About this task: In the listing below, repeat exactly every line from the first through the line containing "is (392, 551).", with nothing else.

Recorded information:

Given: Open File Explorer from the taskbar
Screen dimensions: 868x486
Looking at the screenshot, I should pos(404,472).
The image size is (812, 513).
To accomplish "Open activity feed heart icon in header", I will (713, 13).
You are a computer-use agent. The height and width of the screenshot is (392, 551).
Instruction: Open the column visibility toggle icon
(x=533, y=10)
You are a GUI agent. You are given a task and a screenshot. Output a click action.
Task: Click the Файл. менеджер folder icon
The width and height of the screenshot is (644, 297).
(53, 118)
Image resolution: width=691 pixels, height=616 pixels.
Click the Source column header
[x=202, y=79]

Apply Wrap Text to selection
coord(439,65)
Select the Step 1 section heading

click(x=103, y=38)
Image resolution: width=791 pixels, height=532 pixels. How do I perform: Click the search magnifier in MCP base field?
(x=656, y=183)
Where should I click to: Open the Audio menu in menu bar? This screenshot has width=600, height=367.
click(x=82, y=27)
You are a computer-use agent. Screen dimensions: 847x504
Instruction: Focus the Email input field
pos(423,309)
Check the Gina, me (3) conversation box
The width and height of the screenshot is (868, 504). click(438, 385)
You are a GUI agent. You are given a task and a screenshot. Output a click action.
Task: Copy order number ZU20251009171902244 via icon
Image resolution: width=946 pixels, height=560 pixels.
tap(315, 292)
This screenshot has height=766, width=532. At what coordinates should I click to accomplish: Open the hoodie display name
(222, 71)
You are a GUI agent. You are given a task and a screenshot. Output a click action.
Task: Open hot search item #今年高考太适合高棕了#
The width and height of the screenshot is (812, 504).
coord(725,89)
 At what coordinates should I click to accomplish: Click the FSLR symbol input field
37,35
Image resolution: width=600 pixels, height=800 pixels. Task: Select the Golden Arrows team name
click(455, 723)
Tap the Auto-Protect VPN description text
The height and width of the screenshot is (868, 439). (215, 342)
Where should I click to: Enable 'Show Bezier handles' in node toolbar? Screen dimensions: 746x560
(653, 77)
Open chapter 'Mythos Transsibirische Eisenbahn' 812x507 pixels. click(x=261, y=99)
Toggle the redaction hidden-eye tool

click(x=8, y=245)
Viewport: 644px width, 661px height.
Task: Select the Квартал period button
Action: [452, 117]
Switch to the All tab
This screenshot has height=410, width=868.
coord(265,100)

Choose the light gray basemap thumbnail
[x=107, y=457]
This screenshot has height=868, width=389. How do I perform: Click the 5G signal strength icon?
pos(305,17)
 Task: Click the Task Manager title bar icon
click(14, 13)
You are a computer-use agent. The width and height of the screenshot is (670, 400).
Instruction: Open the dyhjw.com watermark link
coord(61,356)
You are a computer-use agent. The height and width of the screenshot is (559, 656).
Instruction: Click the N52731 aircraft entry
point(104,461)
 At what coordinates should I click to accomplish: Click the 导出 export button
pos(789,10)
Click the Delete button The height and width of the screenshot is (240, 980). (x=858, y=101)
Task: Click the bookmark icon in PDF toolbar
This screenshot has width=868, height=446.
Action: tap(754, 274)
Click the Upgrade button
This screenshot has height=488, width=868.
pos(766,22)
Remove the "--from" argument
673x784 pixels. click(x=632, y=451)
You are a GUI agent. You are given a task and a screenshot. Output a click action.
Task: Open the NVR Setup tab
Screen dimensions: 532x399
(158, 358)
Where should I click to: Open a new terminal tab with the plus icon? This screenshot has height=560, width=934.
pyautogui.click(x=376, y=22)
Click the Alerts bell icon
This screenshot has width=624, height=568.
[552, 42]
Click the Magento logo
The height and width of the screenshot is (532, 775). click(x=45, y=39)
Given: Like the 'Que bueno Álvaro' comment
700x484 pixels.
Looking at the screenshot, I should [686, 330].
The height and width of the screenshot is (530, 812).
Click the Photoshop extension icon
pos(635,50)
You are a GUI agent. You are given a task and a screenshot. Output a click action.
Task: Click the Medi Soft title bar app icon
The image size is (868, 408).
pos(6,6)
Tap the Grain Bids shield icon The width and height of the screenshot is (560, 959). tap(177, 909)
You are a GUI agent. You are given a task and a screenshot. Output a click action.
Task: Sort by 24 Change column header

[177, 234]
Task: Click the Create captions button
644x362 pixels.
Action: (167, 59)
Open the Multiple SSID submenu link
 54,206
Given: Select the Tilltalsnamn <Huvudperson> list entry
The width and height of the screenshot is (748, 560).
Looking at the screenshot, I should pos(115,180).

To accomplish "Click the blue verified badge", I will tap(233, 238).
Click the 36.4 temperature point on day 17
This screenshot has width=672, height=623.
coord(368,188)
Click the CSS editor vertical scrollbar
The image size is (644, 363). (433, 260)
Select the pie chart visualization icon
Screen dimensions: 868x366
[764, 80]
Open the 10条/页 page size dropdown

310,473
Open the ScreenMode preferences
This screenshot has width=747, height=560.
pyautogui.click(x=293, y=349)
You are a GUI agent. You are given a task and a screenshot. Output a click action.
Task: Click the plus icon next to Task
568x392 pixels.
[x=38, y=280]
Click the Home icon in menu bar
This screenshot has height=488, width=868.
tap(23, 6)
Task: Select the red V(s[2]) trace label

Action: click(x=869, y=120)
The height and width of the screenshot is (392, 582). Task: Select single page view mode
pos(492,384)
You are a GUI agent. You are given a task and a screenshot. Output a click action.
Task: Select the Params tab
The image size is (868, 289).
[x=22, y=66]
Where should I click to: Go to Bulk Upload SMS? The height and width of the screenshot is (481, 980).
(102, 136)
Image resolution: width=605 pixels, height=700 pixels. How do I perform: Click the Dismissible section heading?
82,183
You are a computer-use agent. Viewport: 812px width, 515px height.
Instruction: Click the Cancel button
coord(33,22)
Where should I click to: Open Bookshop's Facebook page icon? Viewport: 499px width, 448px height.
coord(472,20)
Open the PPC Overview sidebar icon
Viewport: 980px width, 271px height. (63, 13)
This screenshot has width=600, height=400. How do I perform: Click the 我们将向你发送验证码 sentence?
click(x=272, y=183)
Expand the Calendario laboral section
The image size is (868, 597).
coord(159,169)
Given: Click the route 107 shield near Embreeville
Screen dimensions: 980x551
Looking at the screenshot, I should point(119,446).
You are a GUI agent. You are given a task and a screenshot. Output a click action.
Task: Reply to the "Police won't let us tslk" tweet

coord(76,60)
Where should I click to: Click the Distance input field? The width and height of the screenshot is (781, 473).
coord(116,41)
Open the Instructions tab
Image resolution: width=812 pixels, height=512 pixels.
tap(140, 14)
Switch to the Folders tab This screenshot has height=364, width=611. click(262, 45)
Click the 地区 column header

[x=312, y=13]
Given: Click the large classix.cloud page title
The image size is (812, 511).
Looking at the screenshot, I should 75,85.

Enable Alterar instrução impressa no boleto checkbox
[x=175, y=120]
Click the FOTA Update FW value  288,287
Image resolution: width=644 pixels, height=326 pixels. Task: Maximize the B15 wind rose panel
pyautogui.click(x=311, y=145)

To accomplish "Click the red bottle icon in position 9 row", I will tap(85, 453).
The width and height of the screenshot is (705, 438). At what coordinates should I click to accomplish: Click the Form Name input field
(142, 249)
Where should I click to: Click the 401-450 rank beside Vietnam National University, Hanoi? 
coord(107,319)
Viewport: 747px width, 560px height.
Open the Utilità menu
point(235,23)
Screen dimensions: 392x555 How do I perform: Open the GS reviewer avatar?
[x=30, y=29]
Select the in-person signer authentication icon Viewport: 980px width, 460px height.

Result below:
Given: Open File Explorer from the taskbar
Screen dimensions: 868x486
Looking at the screenshot, I should pos(404,472).
The image size is (812, 513).
To accomplish "Open activity feed heart icon in header", I will (713, 13).
You are a computer-use agent. The height and width of the screenshot is (392, 551).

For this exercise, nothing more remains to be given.